FAKTAHUKUMNEWS, Tangerang – Kondisi rumah tidak layak huni masih dialami warga kurang mampu. Seperti yang dialami Rasmi, janda anak dua yang diduga tinggal di rumah reyot di Kampung Gaga Kiara Payung, RT 04/02, Desa Gaga, Kecamatan Pakuhaji, Kabupaten Tangerang, Rabu (19/6/2026).
Rumah yang ditempati Rasmi bersama dua anaknya dikategorikan sudah tidak layak huni. Dinding reyot, atap bocor, dan kondisi bangunan memprihatinkan. Rasmi hanya bekerja sebagai buruh di pabrik plastik dengan gaji pas-pasan.

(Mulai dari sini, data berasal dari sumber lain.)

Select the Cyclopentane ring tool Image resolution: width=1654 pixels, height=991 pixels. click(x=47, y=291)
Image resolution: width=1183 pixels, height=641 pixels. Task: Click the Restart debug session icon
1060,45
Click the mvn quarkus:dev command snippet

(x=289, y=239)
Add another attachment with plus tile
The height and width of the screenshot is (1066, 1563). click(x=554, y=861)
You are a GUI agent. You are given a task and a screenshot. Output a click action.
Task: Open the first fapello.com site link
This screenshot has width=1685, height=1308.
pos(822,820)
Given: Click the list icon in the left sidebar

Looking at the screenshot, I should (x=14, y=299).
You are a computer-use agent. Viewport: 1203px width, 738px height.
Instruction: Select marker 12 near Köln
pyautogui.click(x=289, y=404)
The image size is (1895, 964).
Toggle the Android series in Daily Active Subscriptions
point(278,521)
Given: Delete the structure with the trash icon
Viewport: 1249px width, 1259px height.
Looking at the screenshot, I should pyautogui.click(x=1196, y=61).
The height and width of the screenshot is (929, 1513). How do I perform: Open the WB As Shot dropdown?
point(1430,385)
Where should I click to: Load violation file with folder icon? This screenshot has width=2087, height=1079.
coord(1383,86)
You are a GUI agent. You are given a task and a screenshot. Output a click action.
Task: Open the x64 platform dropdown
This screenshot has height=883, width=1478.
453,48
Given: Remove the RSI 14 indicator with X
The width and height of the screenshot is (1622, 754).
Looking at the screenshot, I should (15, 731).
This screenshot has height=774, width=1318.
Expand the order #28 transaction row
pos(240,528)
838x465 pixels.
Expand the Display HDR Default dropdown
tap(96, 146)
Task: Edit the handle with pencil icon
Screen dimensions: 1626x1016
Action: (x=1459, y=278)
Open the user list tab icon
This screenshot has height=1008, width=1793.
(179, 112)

Penghasilannya hanya cukup untuk kebutuhan sehari-hari, apalagi untuk merenovasi rumah.
“Gaji saya cuma cukup untuk kebutuhan sehari-hari. Itu pun masih kurang, ditambah biaya anak mau masuk sekolah, harus beli seragam dan lain-lain,” ungkap Rasmi dengan nada sedih.
Bantuan renovasi rumah atau bedah rumah untuk keluarga kurang mampu dan janda sebenarnya bisa diakses melalui program pemerintah daerah seperti Dinas Perumahan dan Permukiman, BAZNAS, Baitul Mal, atau LAZ. Pengajuan bisa dilakukan melalui RT/RW dan kelurahan setempat.
Kondisi serupa juga dialami tiga rumah berdekatan di wilayah RT 04/02 Desa Gaga Kiara Payung yang diduga masuk kategori RTLH.
Kepala Desa Gaga Kiara Payung, Mudarif, dihubungi lewat pesan WhatsApp oleh awak media dan telah dikirimkan video kondisi rumah Rasmi. Namun hingga berita ini ditayangkan, belum ada respons dari pihak desa.
Melihat kondisi yang sangat memprihatinkan, warga dan pihak media berharap ada percepatan bantuan dari instansi terkait. Seorang janda dengan dua anak yang berjuang dari upah buruh tidak sepantasnya tinggal di rumah tidak layak huni.
Semoga bantuan segera turun agar keluarga Ibu Rasmi bisa menempati rumah yang lebih layak, aman, dan nyaman untuk membesarkan anak-anaknya.